Thanks to the “internet of things,” that scenario is fast becoming reality in the form of internet-connected hearing aids. But like so many aspects of the internet of things, such devices carry upsides as well as big, potential data breach downsides, according to Phil Reitinger, the chief executive of the Global Cyber Alliance. He was formerly the Department of Homeland Security’s top cybersecurity official as well as CISO for Sony.

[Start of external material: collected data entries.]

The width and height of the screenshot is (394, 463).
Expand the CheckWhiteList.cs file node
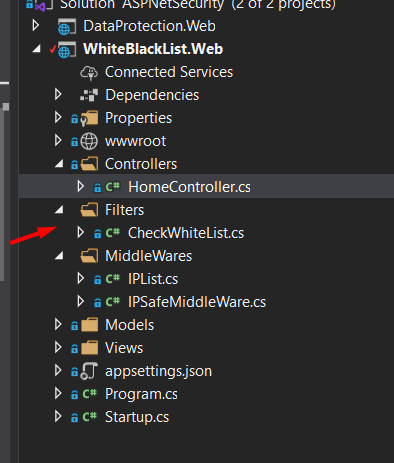click(x=80, y=232)
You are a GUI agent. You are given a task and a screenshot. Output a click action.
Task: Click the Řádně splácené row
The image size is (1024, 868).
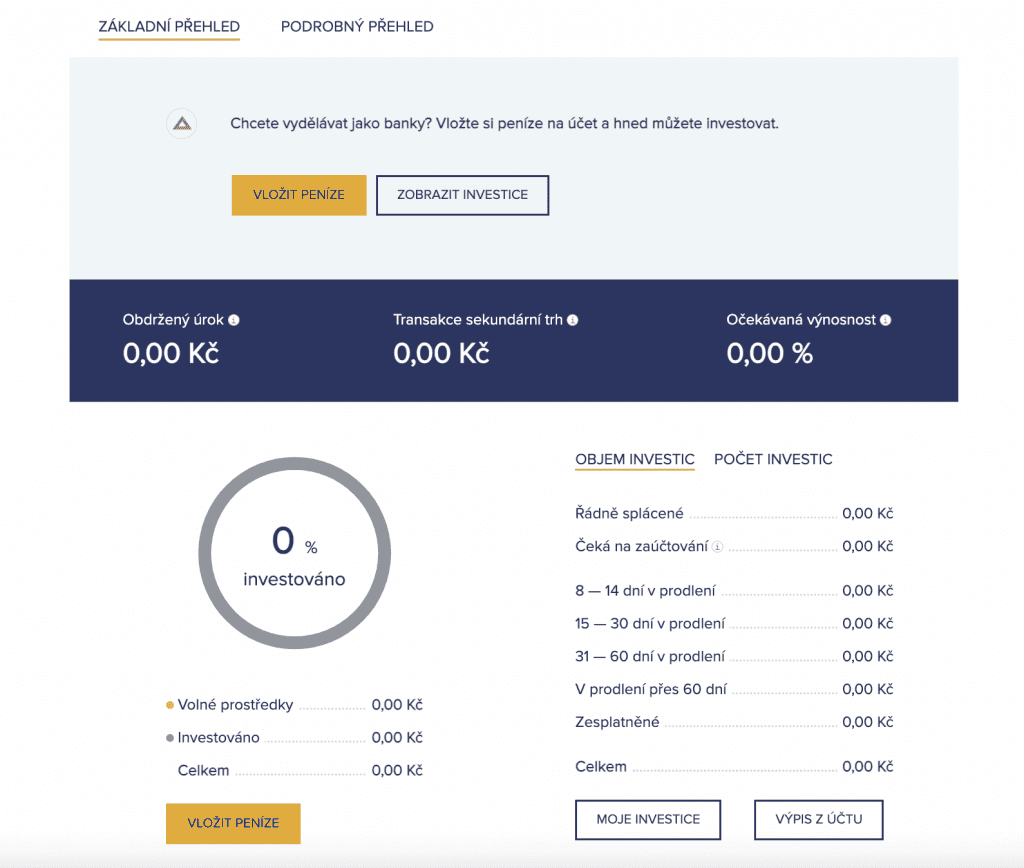tap(733, 513)
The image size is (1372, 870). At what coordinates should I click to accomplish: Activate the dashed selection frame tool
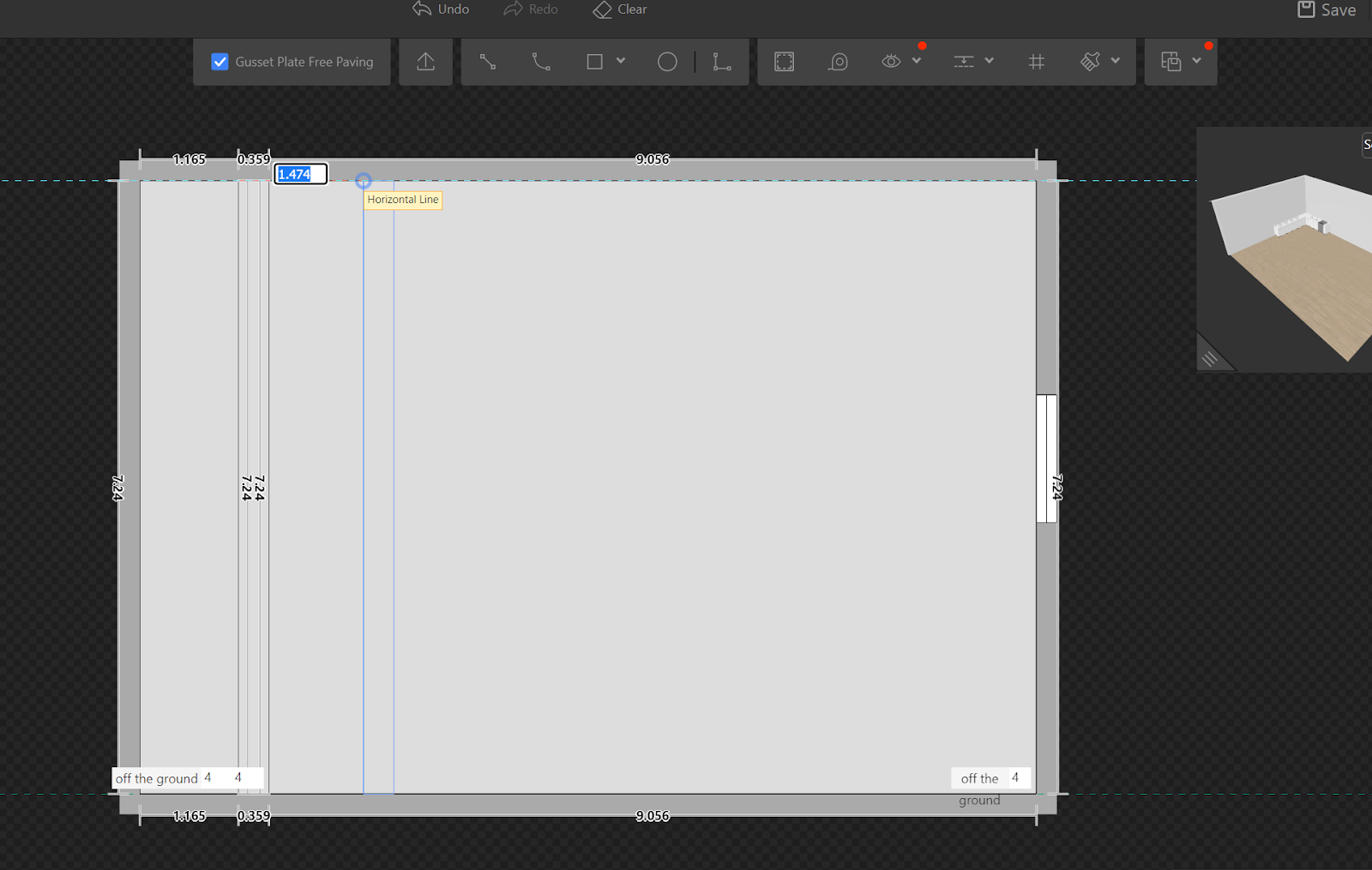point(784,62)
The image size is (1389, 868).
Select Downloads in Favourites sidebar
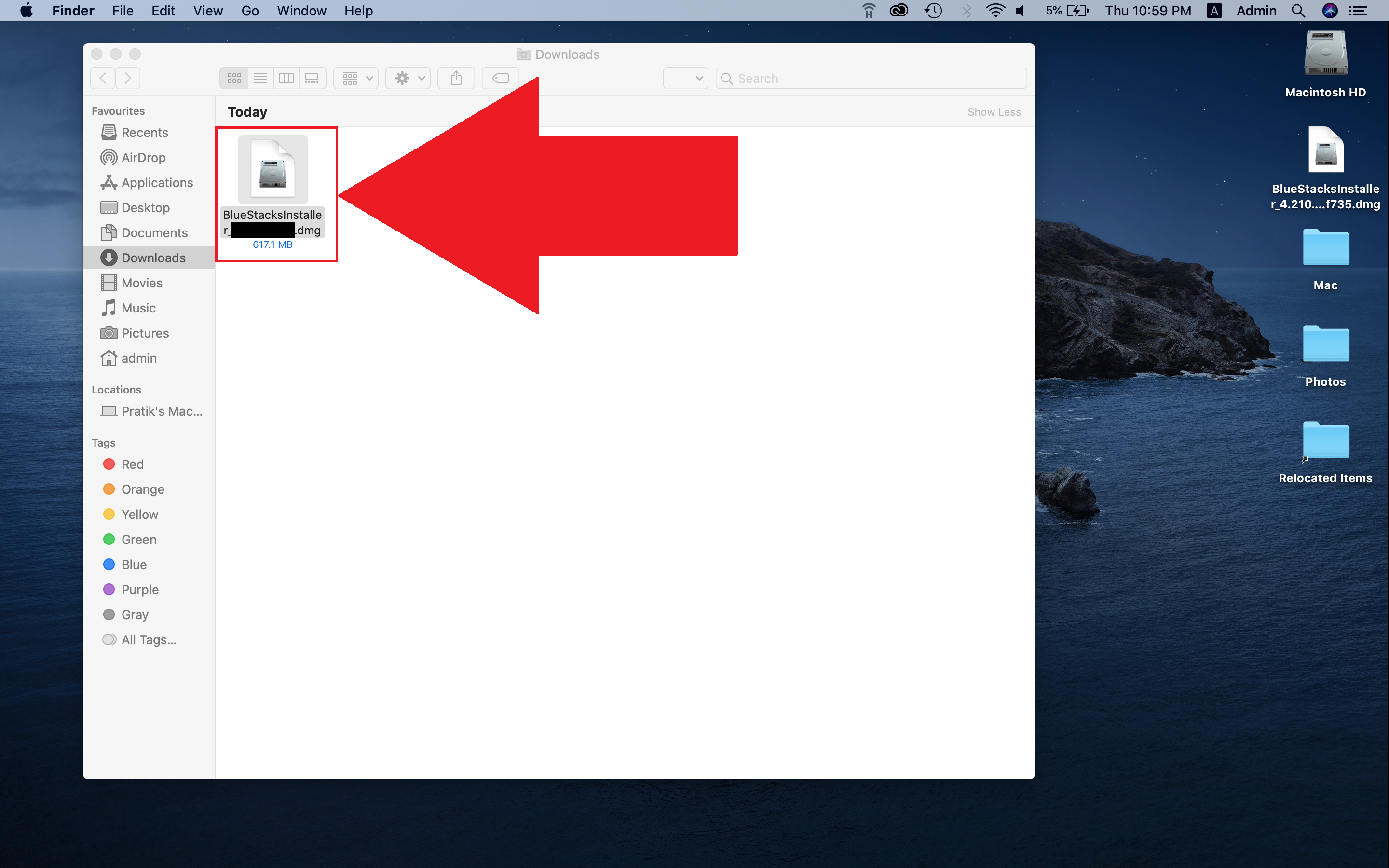click(153, 257)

In an opening keynote presentation Aug. 2 at the Information Security Media Group’s Fraud & Breach Prevention Summit New York, Reitinger noted that unlike some internet of things devices – toasters come to mind – internet-connected hearing aids, which are still in their infancy, offer a lot of promise for improving users’ quality of life. When a user is watching a television show, for example, their hearing aids could identify the audio and instead of simply amplifying it they could begin downloading a live audio stream of the broadcast.
But what happens when internet-enabled hearing aids enter the workplace or any WiFi enabled environment for that matter? As with smartphones, the WiFi enabled hearing aids would be a natural target for attackers, because they could be exploited and used to facilitate remote surveillance, allowing hackers to “hear” whatever the wearer hears. And that would create risks for any such device wearer who works for an organization with access to classified or sensitive information. Without appropriate safeguards being put in place, we risk a future in which attackers could perpetrate targeted breaches with little risk of their attacks being spotted or traced.
In that sort of a future, “things like the DNC [Democratic National Committee] hack, are small potatoes … because a huge number of people are walking listening devices,” Reitinger said. “Everything is connected, everything is tied together.”
Security Essential: Think Big Our everyday lives will only continue to become more connected, with more data generated; that’s our inevitable internet of things future. But from a security standpoint, it’s possible to avoid some doomsday-style scenarios, provided we make some related moves, chief among them building networks that are as big as possible.
“Right now, I think the bad guys have almost all of the advantages,” Reitinger said. “But … it’s much tougher on the good guys than the bad guys. The bad guys operate at scale much better than the good guys.”